■ **Material provided**
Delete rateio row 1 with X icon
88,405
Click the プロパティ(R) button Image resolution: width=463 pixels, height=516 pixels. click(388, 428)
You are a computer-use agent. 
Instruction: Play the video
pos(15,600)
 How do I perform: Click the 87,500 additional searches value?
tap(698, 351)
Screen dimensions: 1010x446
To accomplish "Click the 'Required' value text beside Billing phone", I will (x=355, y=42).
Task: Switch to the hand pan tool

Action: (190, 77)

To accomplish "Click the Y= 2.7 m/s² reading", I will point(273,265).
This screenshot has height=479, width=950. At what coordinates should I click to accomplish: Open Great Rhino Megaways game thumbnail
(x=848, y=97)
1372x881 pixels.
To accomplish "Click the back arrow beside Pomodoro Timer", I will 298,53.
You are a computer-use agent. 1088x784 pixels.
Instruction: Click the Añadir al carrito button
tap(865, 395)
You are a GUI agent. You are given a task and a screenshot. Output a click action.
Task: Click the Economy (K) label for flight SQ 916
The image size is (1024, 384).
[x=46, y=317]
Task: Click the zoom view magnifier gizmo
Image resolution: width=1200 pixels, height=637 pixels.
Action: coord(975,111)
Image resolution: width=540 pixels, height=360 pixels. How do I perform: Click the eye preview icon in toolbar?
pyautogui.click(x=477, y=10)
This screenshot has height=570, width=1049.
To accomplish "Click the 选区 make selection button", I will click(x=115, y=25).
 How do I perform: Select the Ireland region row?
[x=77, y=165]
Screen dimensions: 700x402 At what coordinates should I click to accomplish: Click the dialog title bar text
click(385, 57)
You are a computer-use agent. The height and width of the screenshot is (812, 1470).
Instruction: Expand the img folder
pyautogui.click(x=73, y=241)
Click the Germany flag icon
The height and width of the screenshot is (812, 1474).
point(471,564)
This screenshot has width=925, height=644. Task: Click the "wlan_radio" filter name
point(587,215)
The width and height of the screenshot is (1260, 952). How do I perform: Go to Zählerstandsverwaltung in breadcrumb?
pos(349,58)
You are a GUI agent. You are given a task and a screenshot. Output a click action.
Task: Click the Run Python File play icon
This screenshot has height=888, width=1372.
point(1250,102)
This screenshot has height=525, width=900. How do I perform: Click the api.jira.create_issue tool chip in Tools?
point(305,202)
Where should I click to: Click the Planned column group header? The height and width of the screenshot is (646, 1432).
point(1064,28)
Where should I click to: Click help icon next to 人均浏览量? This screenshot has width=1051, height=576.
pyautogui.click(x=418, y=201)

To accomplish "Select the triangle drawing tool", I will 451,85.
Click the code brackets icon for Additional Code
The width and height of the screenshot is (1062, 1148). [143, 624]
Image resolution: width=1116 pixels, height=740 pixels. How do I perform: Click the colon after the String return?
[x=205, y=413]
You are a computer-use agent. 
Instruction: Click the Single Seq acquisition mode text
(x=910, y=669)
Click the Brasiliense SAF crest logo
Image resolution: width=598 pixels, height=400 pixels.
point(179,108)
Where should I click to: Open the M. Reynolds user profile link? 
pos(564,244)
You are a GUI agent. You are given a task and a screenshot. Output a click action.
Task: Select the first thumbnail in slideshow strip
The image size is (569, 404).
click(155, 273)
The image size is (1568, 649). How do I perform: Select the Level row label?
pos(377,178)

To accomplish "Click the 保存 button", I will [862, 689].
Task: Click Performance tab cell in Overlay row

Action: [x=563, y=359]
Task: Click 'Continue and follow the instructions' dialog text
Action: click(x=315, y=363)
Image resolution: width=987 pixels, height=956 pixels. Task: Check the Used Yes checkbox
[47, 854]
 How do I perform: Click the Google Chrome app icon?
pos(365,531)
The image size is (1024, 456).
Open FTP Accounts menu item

■ **What the task asks**
Count the lines in the records above that contain the word "beside", and give only that number.

■ **Answer to this exercise**
2